发布时间:2018-04-15 02:15

  本文选题:主题爬行 + 维基百科 ; 参考:《重庆大学》2012年硕士论文


【摘要】:随着互联网技术的飞速发展,传统的通用搜索引擎逐渐暴露出了覆盖率低、结果不准确等弊端。为了满足用户精确搜索的需求,垂直搜索引擎应运而生。它利用主题爬行技术来搜集Web中与某个领域(主题)相关的网页,并提供面向该领域的检索服务。无疑,主题爬行技术是垂直搜索引擎的核心部分,直接影响着垂直搜索引擎的性能。本文重点研究了主题描述、候选链接优先级的预测和自适应的爬行策略等主题爬行中的关键技术,主要内容包括: (1)提出了一种基于维基百科的主题描述方法。对主题进行清晰、准确的描述是主题爬行器的基础,主题的描述方式也决定了主题相关性的计算方式。现有的算法多基于特征集来描述主题,并通过特征词的机械匹配来计算主题的相关性,但它不仅忽视了特征词之间的语义关系,而且使得特征词分布过于稀疏,,降低了对主题的描述性;也有一些方法引入了本体或语义词典来分析词语之间的语义关联,但现有的本体很少,而语义词典多存在着开放性差、词汇量有限、更新不及时的缺点。
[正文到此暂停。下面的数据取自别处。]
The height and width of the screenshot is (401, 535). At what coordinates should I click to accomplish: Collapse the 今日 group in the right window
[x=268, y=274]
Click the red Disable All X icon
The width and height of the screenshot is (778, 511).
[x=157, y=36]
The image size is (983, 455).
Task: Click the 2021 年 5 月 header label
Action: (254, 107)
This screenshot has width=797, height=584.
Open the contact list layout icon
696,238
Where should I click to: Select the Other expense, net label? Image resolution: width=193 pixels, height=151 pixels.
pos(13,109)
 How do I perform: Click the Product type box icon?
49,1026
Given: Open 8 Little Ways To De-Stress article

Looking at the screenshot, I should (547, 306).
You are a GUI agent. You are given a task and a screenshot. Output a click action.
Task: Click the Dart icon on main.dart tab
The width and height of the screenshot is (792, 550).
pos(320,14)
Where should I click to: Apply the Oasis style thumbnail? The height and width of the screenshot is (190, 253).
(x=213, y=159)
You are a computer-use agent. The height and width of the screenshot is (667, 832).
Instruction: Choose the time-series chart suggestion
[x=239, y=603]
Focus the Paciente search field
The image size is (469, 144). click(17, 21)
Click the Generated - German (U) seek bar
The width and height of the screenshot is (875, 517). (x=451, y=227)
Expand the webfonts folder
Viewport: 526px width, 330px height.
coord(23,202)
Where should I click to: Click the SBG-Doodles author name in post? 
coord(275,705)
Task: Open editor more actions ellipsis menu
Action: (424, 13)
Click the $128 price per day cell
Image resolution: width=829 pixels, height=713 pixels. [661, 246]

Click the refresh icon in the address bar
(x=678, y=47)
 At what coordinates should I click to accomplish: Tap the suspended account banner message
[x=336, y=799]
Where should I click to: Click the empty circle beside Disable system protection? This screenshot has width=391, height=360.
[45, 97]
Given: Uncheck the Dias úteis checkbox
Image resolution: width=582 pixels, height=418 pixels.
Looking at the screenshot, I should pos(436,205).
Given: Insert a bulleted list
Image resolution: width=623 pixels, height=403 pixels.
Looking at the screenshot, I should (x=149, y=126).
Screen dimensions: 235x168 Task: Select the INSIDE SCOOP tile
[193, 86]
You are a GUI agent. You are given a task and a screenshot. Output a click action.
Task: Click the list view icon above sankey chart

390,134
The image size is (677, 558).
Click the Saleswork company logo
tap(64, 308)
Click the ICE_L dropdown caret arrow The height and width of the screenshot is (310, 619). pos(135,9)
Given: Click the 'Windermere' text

针对这些不足,本文将易于获取、更新及时、描述客观的维基百科作为背景知识,根据分类树来构建主题向量空间,并将主题描述文档映射成向量来描述主题,并且在相关性计算时引入了语义分析;同时,利用消歧参照表来解决词语映射到概念的过程中映射不符合实际或一词多义的问题。实验表明,该方法比传统方法在信息量总和及查准率上均有显著提高。 (2)提出了一种基于网页分块的候选链接优先级的预测方法。候选链接的优先级预测决定了主题爬行的方向和结果,现有算法多根据页面内容、锚文本和锚文本上下文来预测候选链接的优先级,但页面中含有广告等噪音数据,锚文本上下文难以界定,锚文本包含的信息量也很有限。因此,本文首先基于深度优先遍历对网页进行分块,过滤掉了部分噪音节点,再从网页内容文本、块文本和锚文本三个方面综合预测候选链接的优先级。实验表明,引入网页分块有效改善了主题爬行的性能。 (3)提出了基于信息增益和基于信息量总和比率的两种自适应方法。由于根据分类树的概念层次体系所获得的主题初始描述往往不够客观和准确,所以本文在每爬行一定数量的网页后,就根据两种自适应方法对已爬行的所有网页重新计算并自动反馈更新主题向量空间中每个概念的权重,从而完善主题描述。实验表明,两者都实现了主题的增量爬行;引入基于信息增益的自适应方法后爬取的网页比引入基于信息量总和比率的自适应方法后爬取的网页与主题更加相关,而基于信息量总和比率的自适应方法在总体上则比基于信息增益的自适应方法有更高的稳定性。 最后,设计并实现了一个主题爬行的原型系统,并利用该原型系统进行了一系列实验,对本文中提出的方法进行验证分析。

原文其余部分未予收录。